Unter den Musikern befand sich ein gewisser John Cale, der Ende Juni ebenfalls auf dem Oldenburger Schlossplatz war. Das bunte Licht bei ihm hing freilich – wie auch bei Hubert von Goisern, den „Fehlfarben“ und den weiteren Bands, die dort in der Frühphase des Kultursommers auftraten – über der Bühne.

Was die Konzerte angeht, haben die Macher noch einmal so richtig in die Vollen gelangt. Im kommenden Jahr nämlich werden wohl nur noch vier große Musikveranstaltungen finanzierbar sein.

Bernt Wach, der künstlerische Leiter der Kulturetage, die das Kulturamt der Stadt vor fünf Jahren als Veranstalter des Kultursommers ablöste, ist trotz der künftigen Einschnitte sichtlich erleichtert, dass das Kulturfestival überhaupt weiterhin regelmäßig stattfinden kann. Schließlich hatte auch die Reduzierung auf einen Zwei-Jahres-Turnus gedroht. „Das hätte uns Sponsoren gekostet“, meint Wach. Die aber sind unverzichtbar geworden. Rund 300.000 Euro verschlingen die 80 Veranstaltungen dieses Jahres. Da die Stadt, die bislang ein Drittel der Kosten trug, ihren Zuschuss um 25 Prozent senkt, wird es in Zukunft vor allem eines nicht mehr im gewohnten Maße geben können: kostenlose Kultur.

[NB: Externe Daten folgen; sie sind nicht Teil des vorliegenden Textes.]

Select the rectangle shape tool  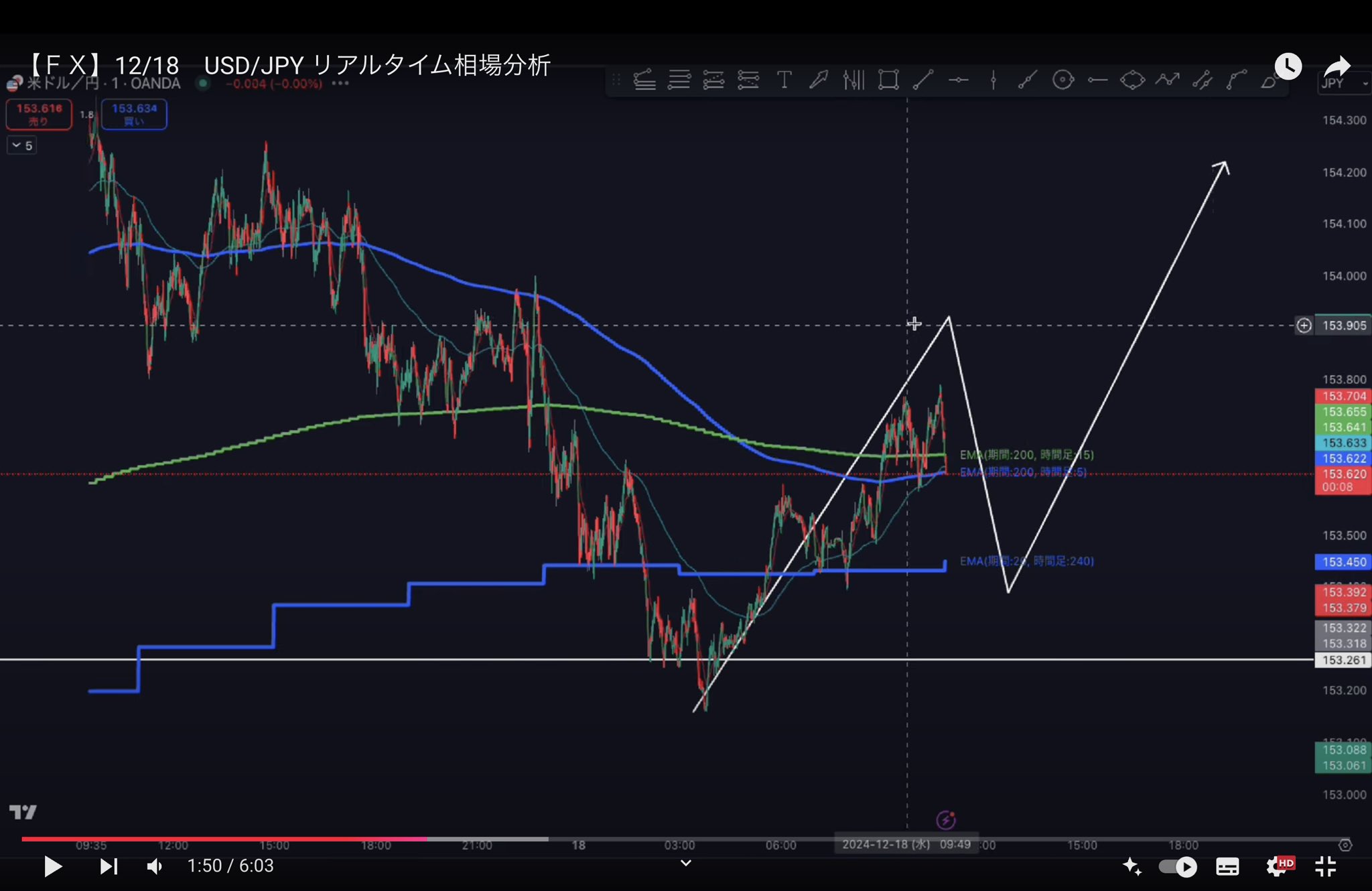click(x=888, y=80)
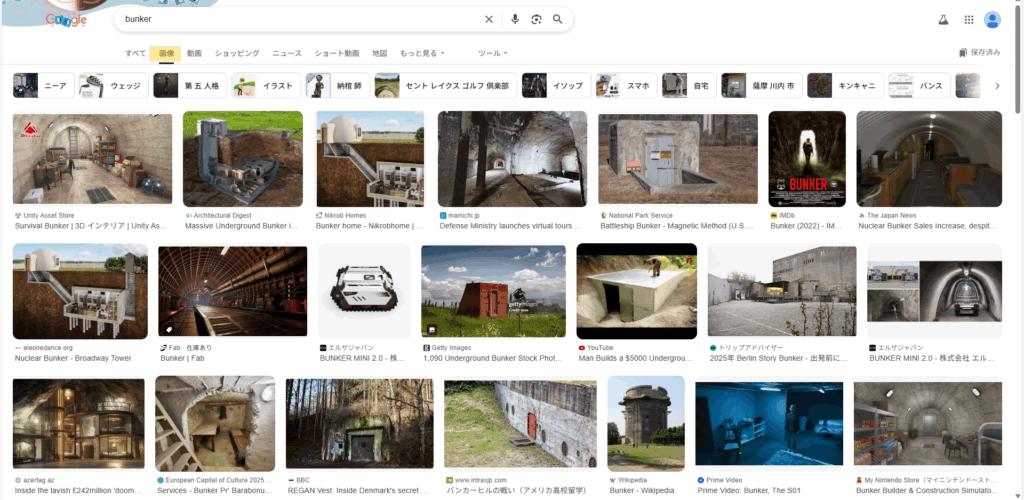Open Search Labs flask icon
This screenshot has height=500, width=1024.
pyautogui.click(x=942, y=19)
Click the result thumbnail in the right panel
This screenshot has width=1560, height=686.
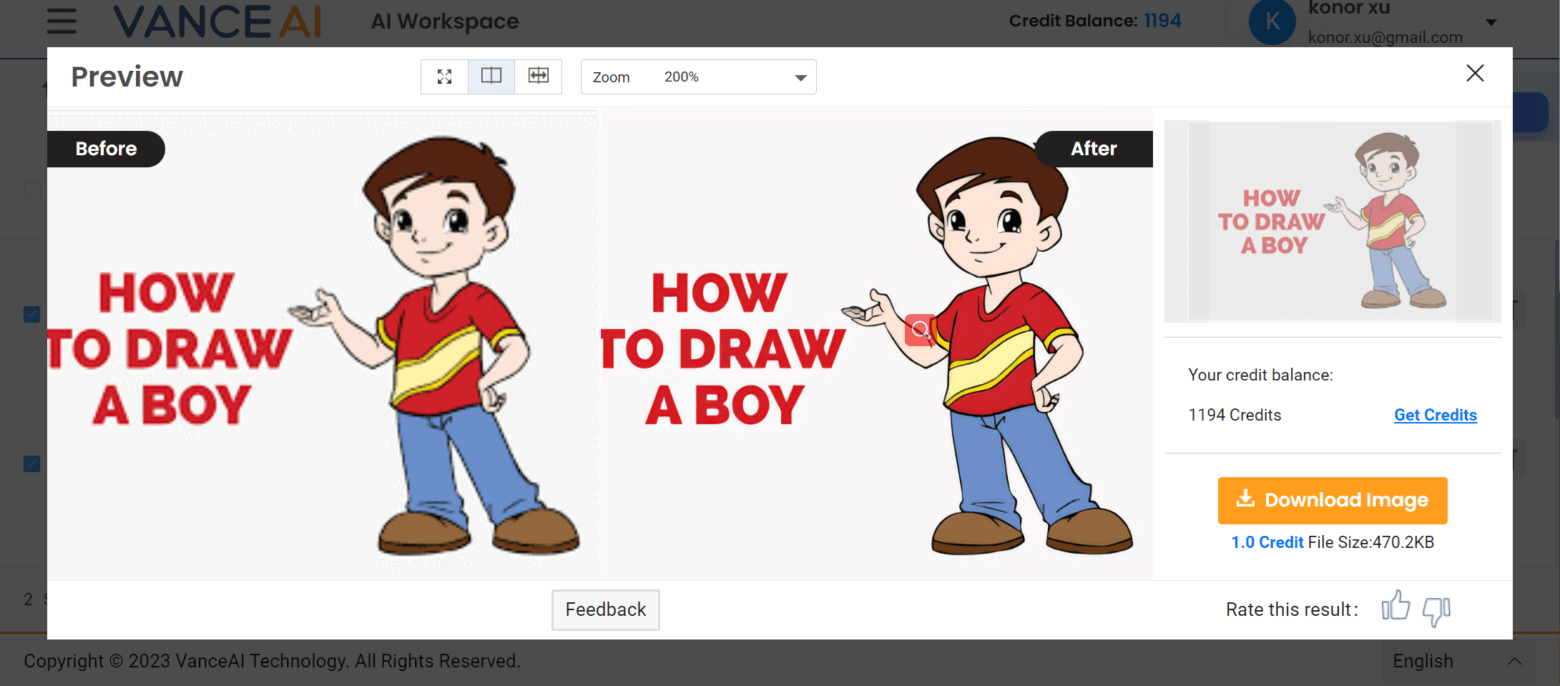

Dabei hat die Möglichkeit, zwanglos zu einem Konzert oder einer Lesung pilgern und unentgeltlich genießen zu können, entscheidenden Anteil am speziellen Festival-Flair. Wo sonst könnte eine Autorin wie Christina Griebel so viel Publikum ziehen, dass die Sitzplätze nicht ausreichen? Bei sommerlichem Wetter mauserte sich ihre Lesung zu einer Art Literatur-Picknick – ein reizvoller Gegensatz zum Titel ihres Buches: „Wenn es regnet, dann regnet es immer gleich auf den Kopf“. Ihr Oldenburger Erfolg zeigte, wie Berührungsängste mit der „Hochkultur“ abzubauen sind.

Dieses Potenzial hatte auch die diesjährigen Eröffnungsveranstaltung, das erste Open-Air-Konzert des Oldenburgischen Staatsorchesters. Leider gingen die Klangfarben der populären Klassik-Hits von Rossini bis Wagner zwischen dem Gemurmel der Menschenmenge, Straßengeräuschen und Bierdosenzischen unter. Niemand hatte bedacht, dass es nötig sein könnte, die Musiker künstlich zu verstärken. Der Unmut der Oldenburger ob dieses akustischen Desasters war entsprechend groß, die Reaktion von Seiten des Staatstheaters enttäuschend: Man denke über eine Verlegung in den Schlossgarten nach, sagte der Intendant – wo dann für Publikum musiziert werden solle, dem die Musik immerhin „zwei bis drei Euro“ wert sei.

Mittlerweile hat sich der Ärger über den verpatzten Auftakt gelegt. Die meisten Oldenburger sind mit dem Angebot überaus zufrieden. „Wir kriegen eine Menge Fanpost“, bestätigt Bernt Wach. Das beflügele die Arbeit, die durch das gekürzte Budget nicht eben einfacher wird. Dennoch: Die ersten Vorbereitungen für den Kultursommer 2004 sind bereits im Gange.